Draw a equilateral triangle of side 7.5cm and locate the centroid.
Answer:
STEP-1:
Draw a line segment AB with 7.5cm and take that as base. Take B as Centre and draw an arc with 7.5cm radius, taking A as Centre draw an arc with 7.5 cm that should cut the previous arc. Name the intersection point as C and connect it to A, B. Thus, equilateral triangle is formed.
STEP-2:
Draw perpendicular bisector for any two sides
We take AC side. Taking more than half of AC we draw arc on adjacent sides of line segment and from both the ends of the line segment (AC) and we connect the intersected points. Name the midpoint as D
STEP-3
In the same way we draw perpendicular bisector for MN. Name the midpoint as P
STEP-4:
Draw the medians LP, MO and name the meeting point is the centroid G
Thus, we have constructed centroid (G).
Question 4.
Draw the right triangle whose sides are 3cm, 4cm and 5cm and construct its centroid.
Answer:
STEP-1:
Draw a line segment AB with 5cm and take that as base. Take B as Centre and draw an arc with 4cm radius, taking A as Centre draw an arc with 3cm that should cut the previous arc. Name the intersection point as C and connect it to A, B. Thus, triangle is formed.
STEP-2:
Draw perpendicular bisector for any two sides
We take AC side.
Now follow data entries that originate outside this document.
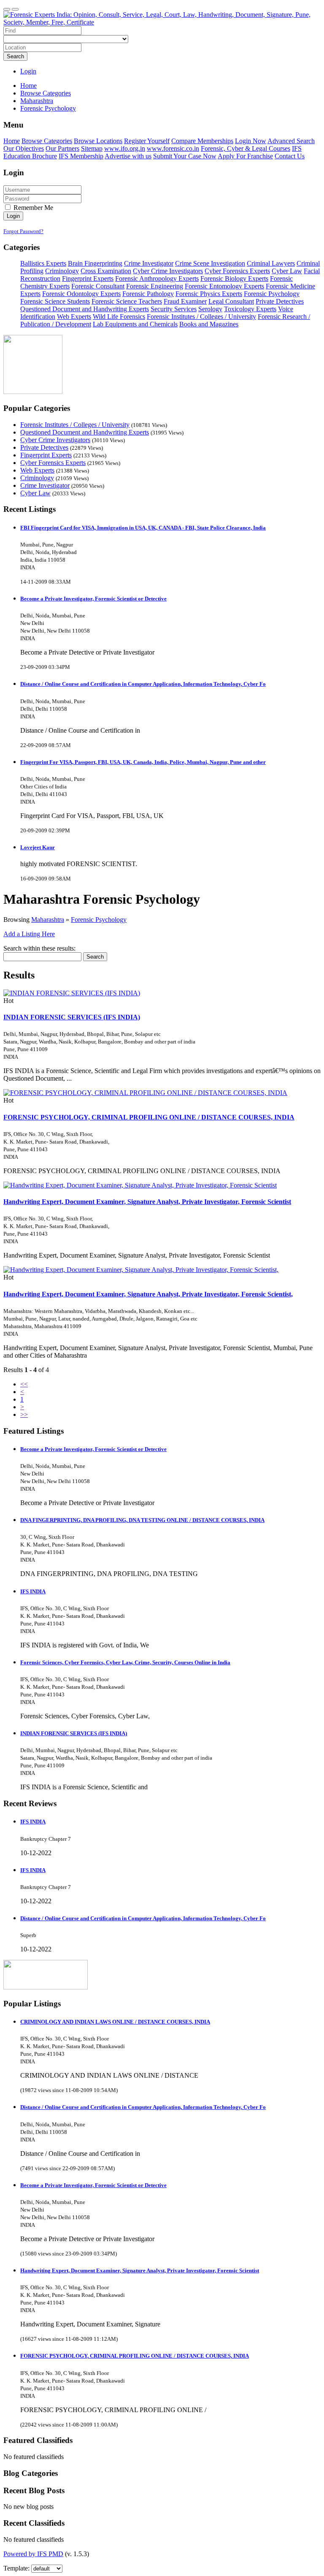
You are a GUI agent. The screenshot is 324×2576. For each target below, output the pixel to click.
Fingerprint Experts (87, 278)
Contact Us (290, 156)
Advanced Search (291, 140)
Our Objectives (23, 148)
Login (28, 71)
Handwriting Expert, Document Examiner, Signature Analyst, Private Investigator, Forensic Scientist (147, 1201)
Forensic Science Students (55, 301)
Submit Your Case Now (184, 156)
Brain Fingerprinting (95, 263)
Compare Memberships (202, 140)
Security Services (174, 308)
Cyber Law (287, 270)
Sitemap (92, 148)
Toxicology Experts (250, 308)
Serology (210, 308)
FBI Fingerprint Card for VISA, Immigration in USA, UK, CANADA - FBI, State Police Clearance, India (143, 527)
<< (24, 1384)
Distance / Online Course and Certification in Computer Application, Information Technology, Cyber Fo (143, 684)
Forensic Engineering (154, 286)
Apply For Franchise (245, 156)
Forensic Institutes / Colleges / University (201, 316)
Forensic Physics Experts (209, 293)
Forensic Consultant (97, 286)
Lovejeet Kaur (37, 847)
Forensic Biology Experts (234, 278)
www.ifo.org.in (124, 148)
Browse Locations (98, 140)
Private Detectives (280, 301)
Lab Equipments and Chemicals (135, 324)
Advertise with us (128, 156)
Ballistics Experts (43, 263)
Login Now (250, 140)
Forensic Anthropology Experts (157, 278)
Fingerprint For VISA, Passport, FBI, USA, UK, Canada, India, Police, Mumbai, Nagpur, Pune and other (143, 762)
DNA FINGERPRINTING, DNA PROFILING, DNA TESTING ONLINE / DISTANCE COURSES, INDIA (142, 1520)
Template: (16, 2568)
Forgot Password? (23, 231)
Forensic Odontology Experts (81, 293)
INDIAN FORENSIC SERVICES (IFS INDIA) (71, 1017)
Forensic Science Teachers (127, 301)
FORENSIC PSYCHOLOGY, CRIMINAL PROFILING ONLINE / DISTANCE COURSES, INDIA (148, 1117)
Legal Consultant (231, 301)
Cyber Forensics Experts (237, 270)
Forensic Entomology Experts (224, 286)
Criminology (62, 270)
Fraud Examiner (185, 301)
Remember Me (32, 207)
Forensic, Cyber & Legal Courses (245, 148)
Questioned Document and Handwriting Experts (84, 308)
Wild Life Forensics (119, 316)
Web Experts (74, 316)
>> (24, 1414)
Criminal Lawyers (271, 263)
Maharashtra (47, 919)
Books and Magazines (208, 324)
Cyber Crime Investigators (168, 270)
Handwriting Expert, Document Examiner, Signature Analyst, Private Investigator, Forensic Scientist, (148, 1294)
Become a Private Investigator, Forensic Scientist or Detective (93, 598)
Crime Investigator (148, 263)
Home (28, 85)
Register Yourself (147, 140)
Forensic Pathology (148, 293)
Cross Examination (106, 270)
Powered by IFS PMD (33, 2553)
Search (15, 56)
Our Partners (62, 148)
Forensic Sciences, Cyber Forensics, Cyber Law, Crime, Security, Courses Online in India (125, 1662)
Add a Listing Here (29, 933)
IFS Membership (81, 156)
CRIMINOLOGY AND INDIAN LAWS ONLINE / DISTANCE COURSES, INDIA (115, 2022)
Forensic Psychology (272, 293)
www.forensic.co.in (173, 148)
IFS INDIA (33, 1591)
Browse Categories (47, 140)
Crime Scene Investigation (210, 263)
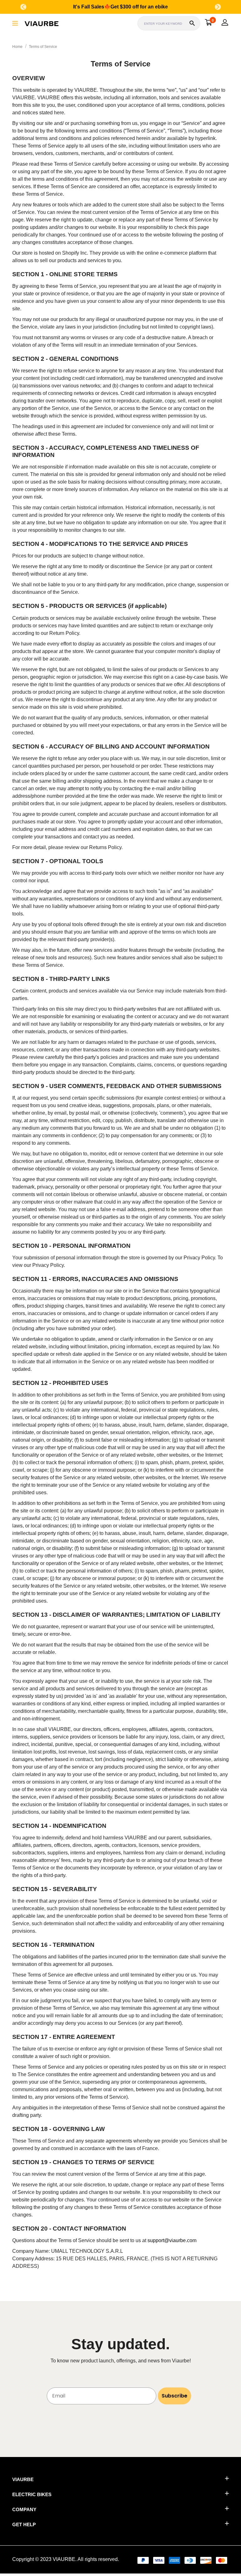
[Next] (218, 7)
Taking more than half of AC we draw arc on adjacent sides of line segment and from both the ends of the line segment (AC) and we connect the intersected points. Name the midpoint as D
STEP-3
In the same way we draw perpendicular bisector for BC. Name the midpoint as E
STEP-4:
Draw the medians AE, BD and name the meeting point is the centroid G
Thus, we have constructed centroid (G)
Question 5.
Draw the ΔPQR, where PQ = 6cm, ∠P = 110° and QR = 8cm and construct its centroid.
Answer:
Step-1:
Draw a line segment PQ with 6cm and take that as base. Take Q as Centre and draw an arc with 8cm radius, taking P as Centre draw ray of 110o that should cut the previous arc. Name the intersection point as R and connect it to Q. Thus, triangle is formed.
STEP-2:
Draw perpendicular bisector for any two sides
We take QR side. Taking more than half of QR we draw arc on adjacent sides of line segment and from both the ends of the line segment (QR) and we connect the intersected points. Name the midpoint as T
STEP-3
In the same way we draw perpendicular bisector for PQ. Name the
midpoint as S
STEP-4:
Draw the medians PT, QS and name the meeting point is the centroid G
Thus, we have constructed centroid (G).